In the short term, his employment was believed to be a main trigger for the attack. By the time of the stabbing, Abdus-Salaam had been employed as a truck driver by Swift Transportation Inc. for about nine months. He had only started this job after he was forced to resign in May 2019 from his previous job, as a prison guard with the North Carolina Department of Safety. His resignation was mandated following a confrontation with a co-worker, for which Abdus-Salaam received a written reprimand. He made multiple attempts to get his job back, but all these were refused. He had recently been notified ten days before the attack that he had no chance of being rehired. It is believed that was a "tipping point" for the attack.

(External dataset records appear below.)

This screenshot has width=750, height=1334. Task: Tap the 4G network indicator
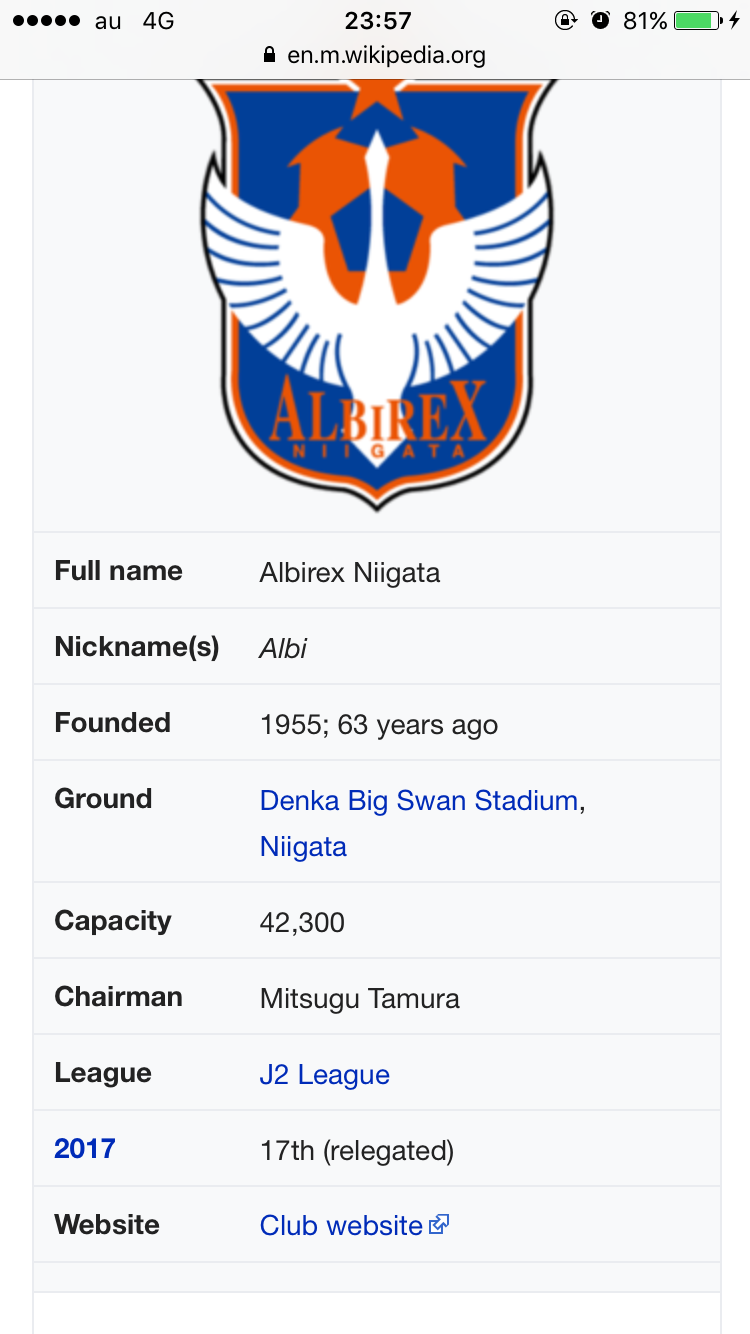coord(158,20)
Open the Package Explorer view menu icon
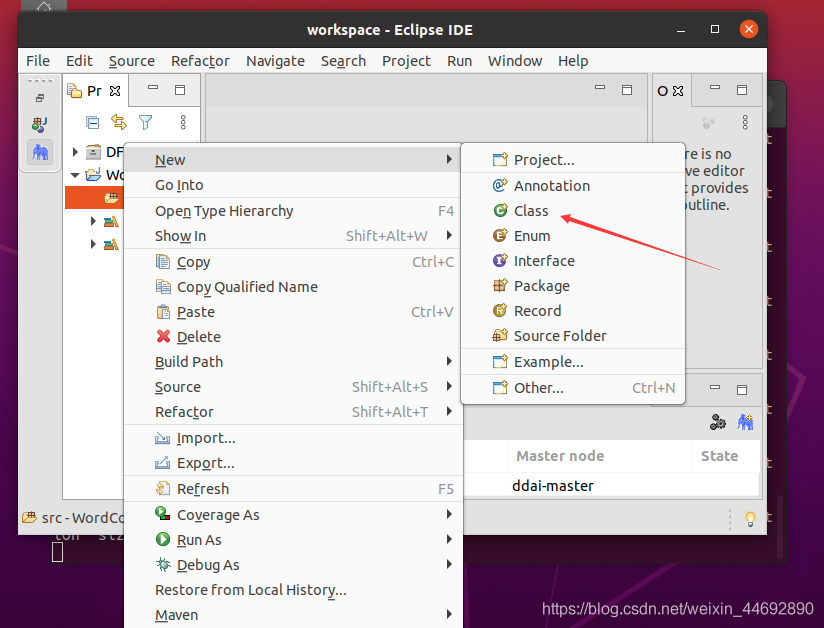This screenshot has width=824, height=628. tap(182, 121)
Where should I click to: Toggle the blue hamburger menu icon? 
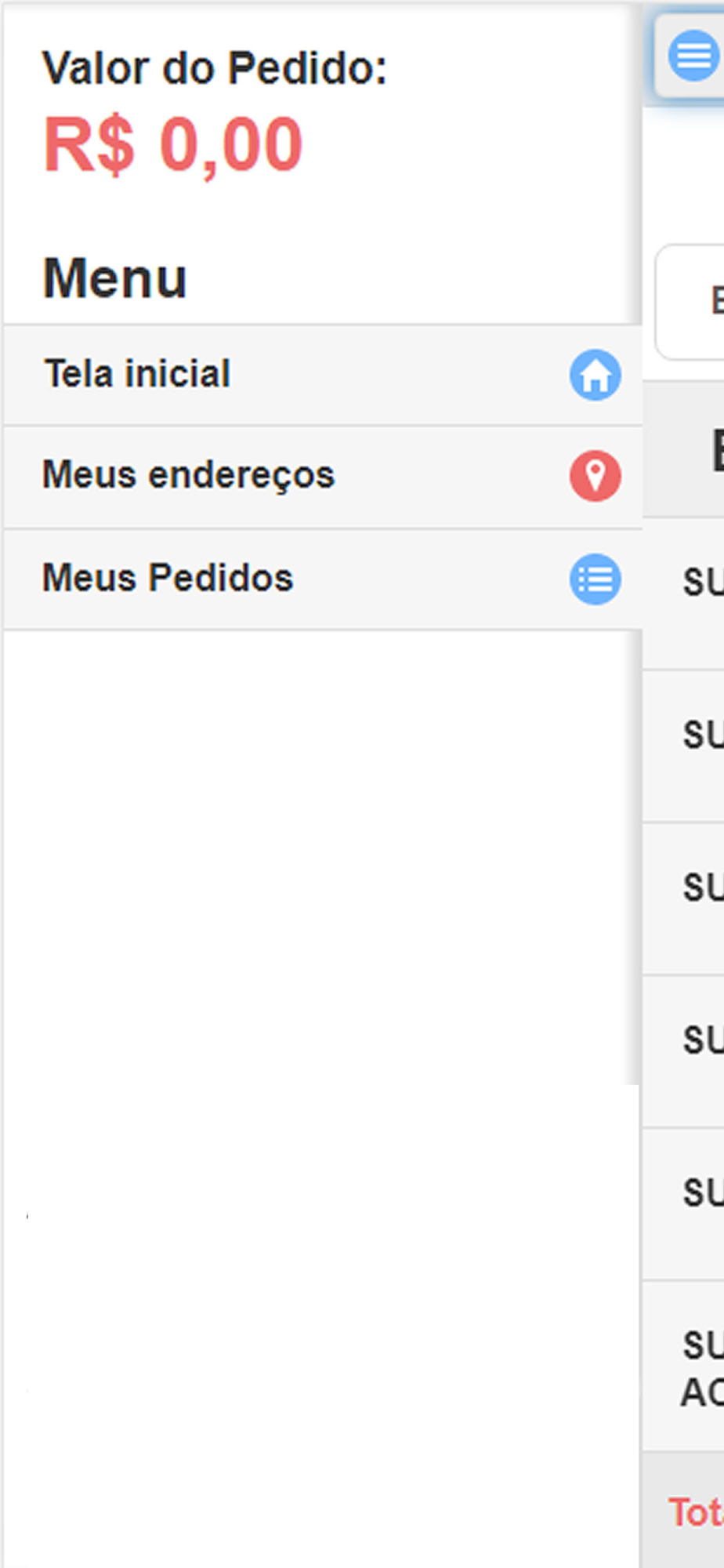click(x=693, y=56)
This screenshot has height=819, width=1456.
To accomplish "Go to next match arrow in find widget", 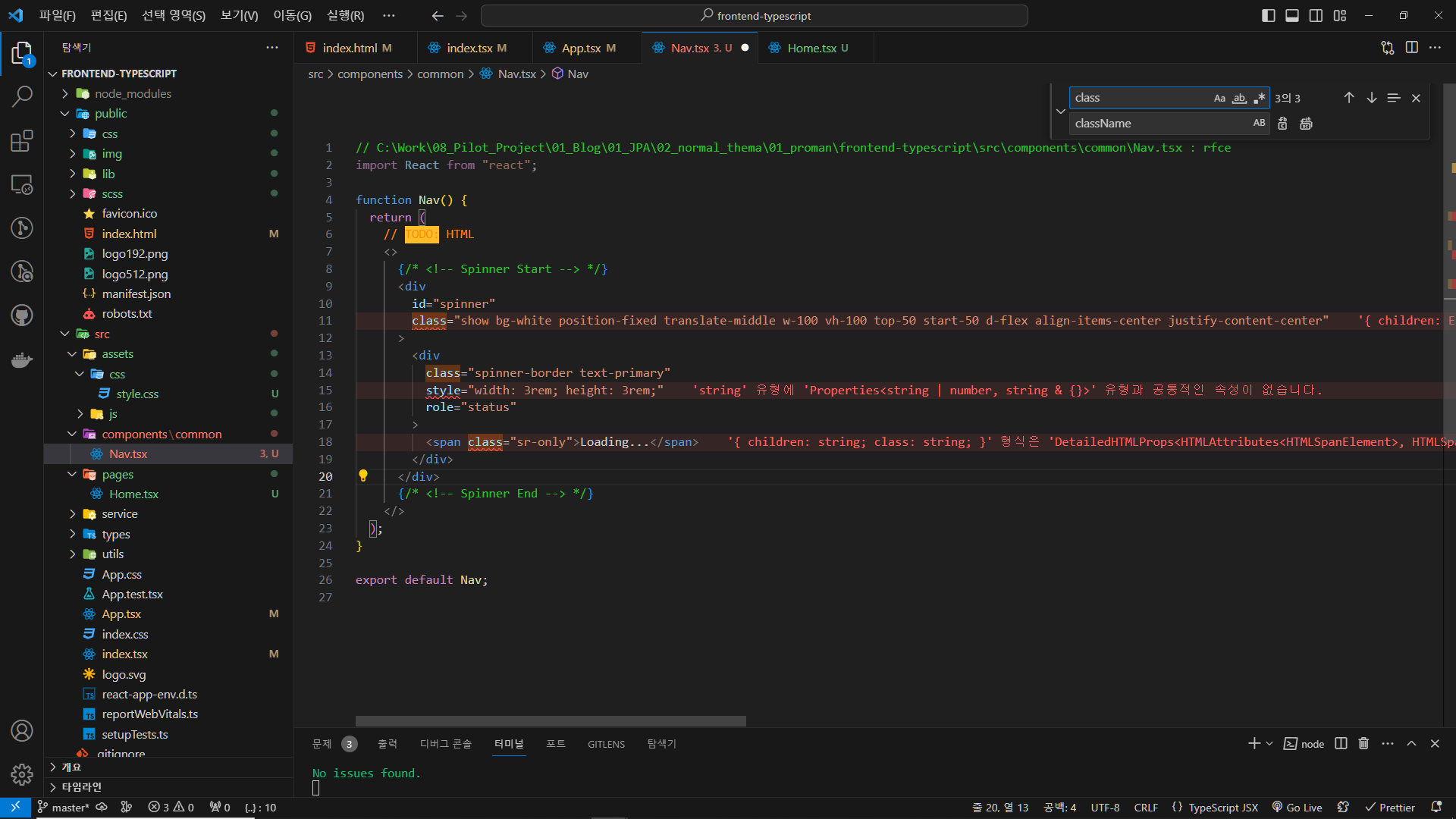I will [1371, 98].
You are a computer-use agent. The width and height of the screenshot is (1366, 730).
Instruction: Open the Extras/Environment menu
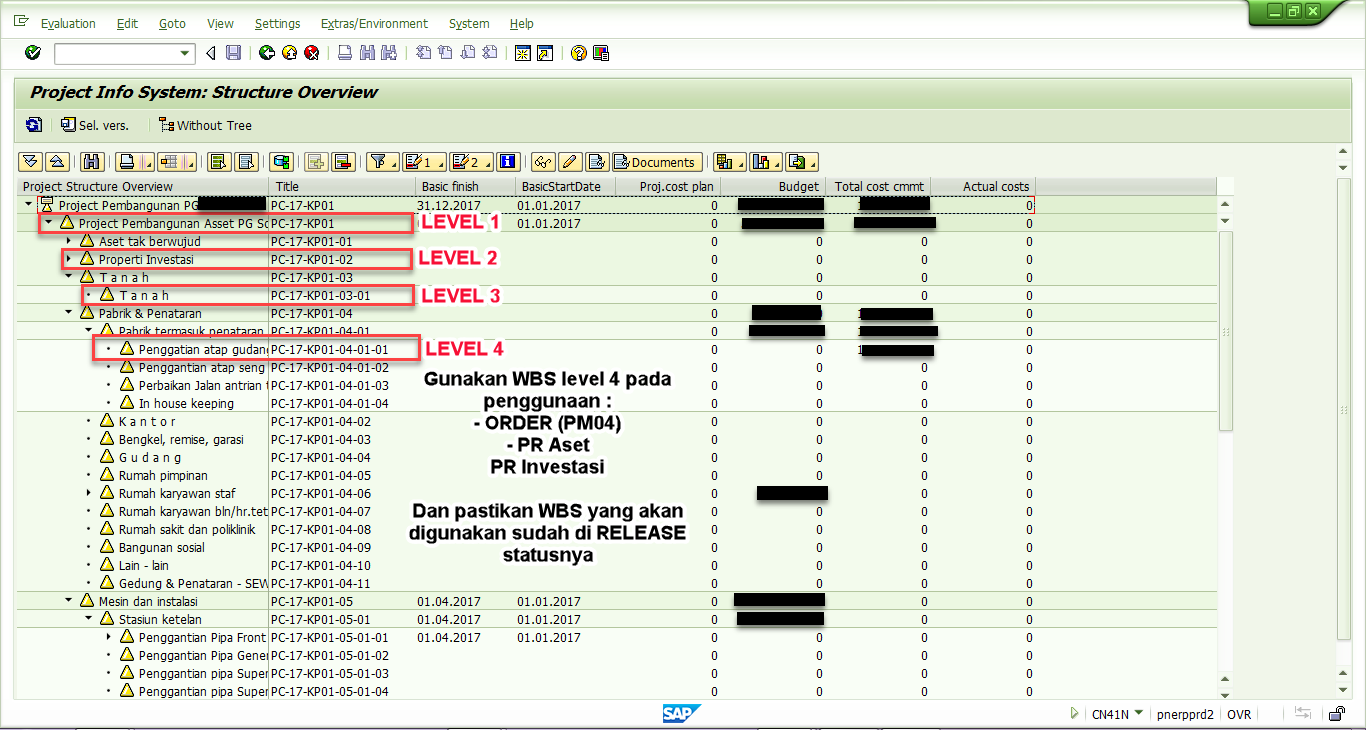(374, 23)
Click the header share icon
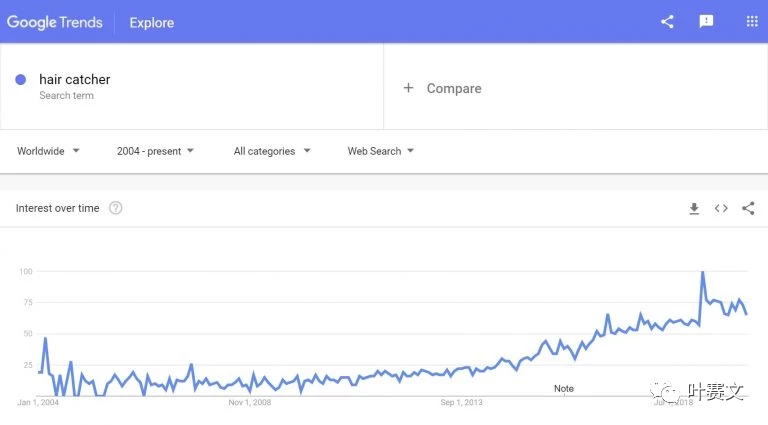 point(667,22)
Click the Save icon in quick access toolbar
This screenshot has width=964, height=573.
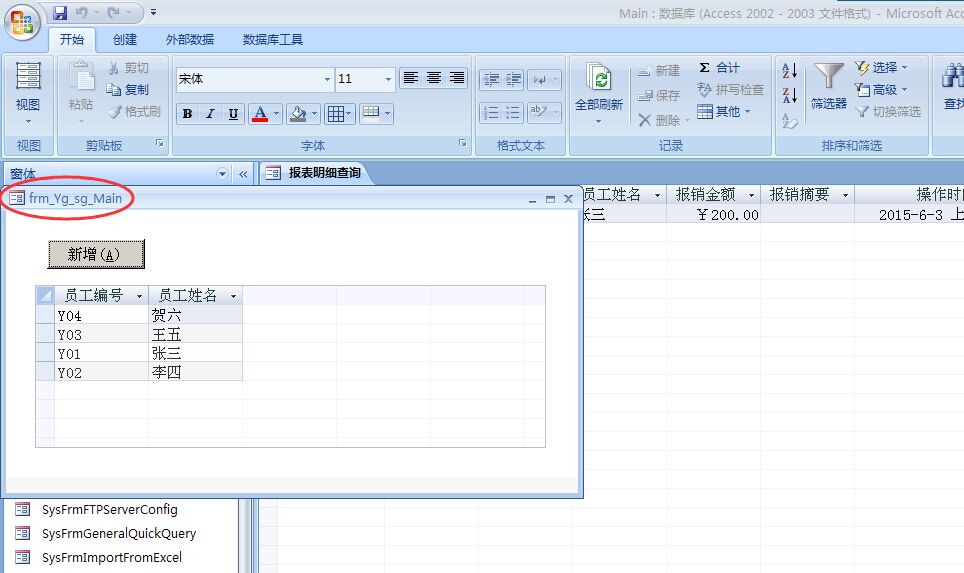point(60,13)

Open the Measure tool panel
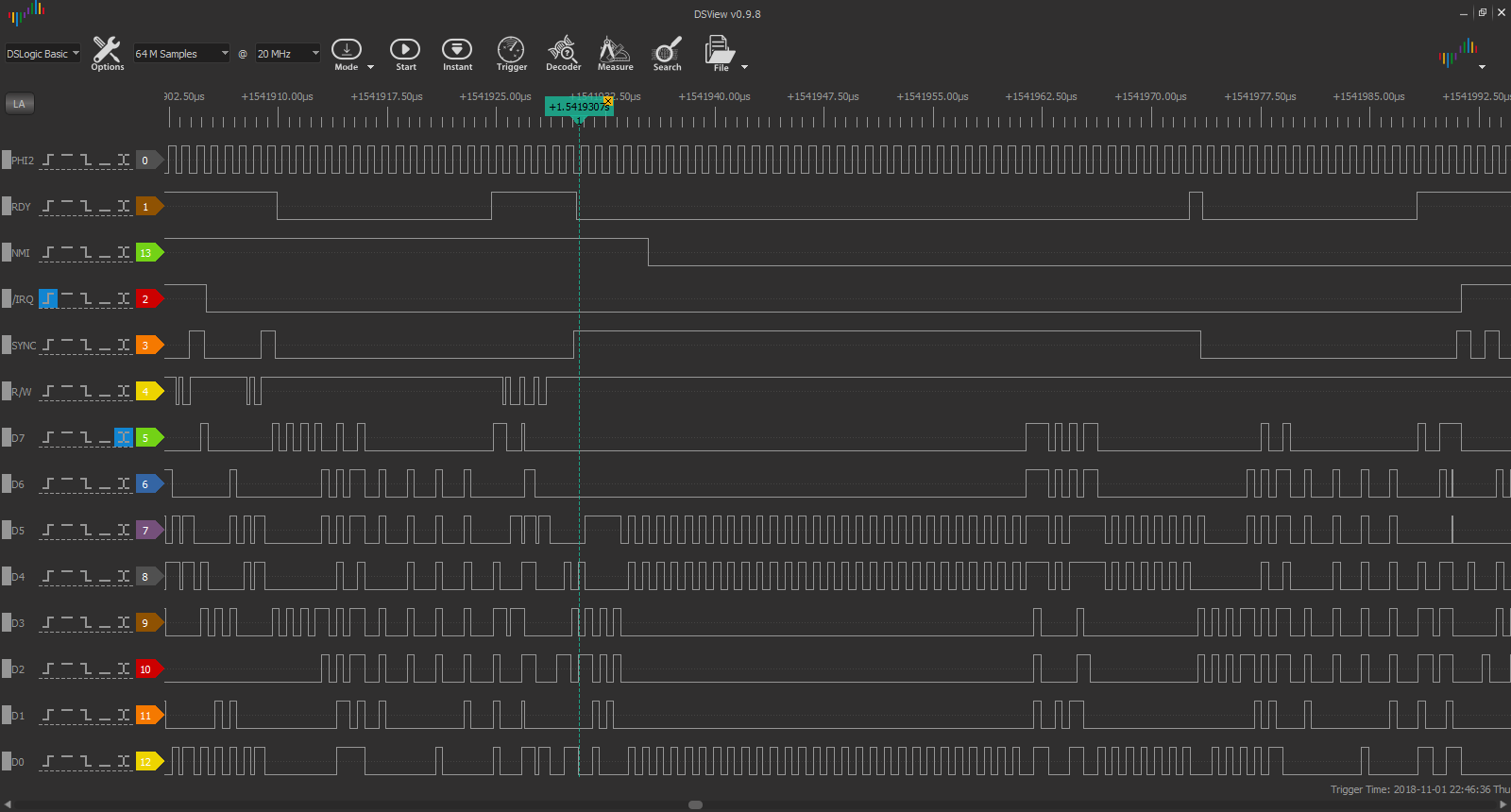tap(615, 53)
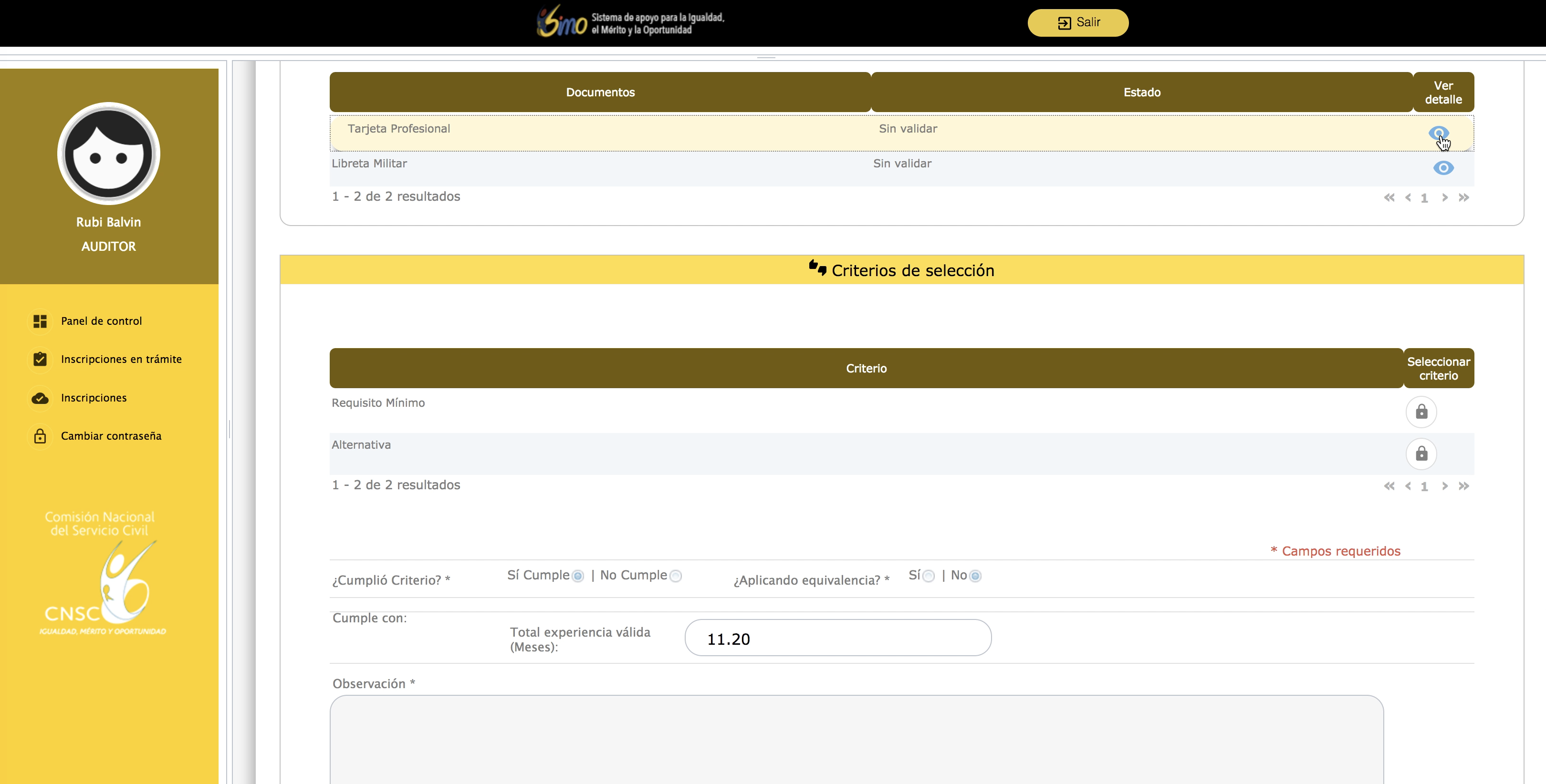Click the Inscripciones en trámite checklist icon

[40, 359]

In the days after the attack, Abdus-Salaam's mother stated the attack was completely out of character for her son, and that he hadn't been a violent person. However, his girlfriend and his sister did tell investigators they both had noticed Abdus-Salaam displaying paranoid behavior recently, both independently claiming they had spoken to him and urged him to seek help for his mental health. Despite this, there was no record that he ever was diagnosed with, or sought any treatment for, any mental condition. For a short time, it was suspected Abdus-Salaam may have been connected with an earlier (and still unresolved) knife attack on a nurse in Millington, Tennessee, in October 2019. He was later confirmed to have been uninvolved, being far away from the town at that time.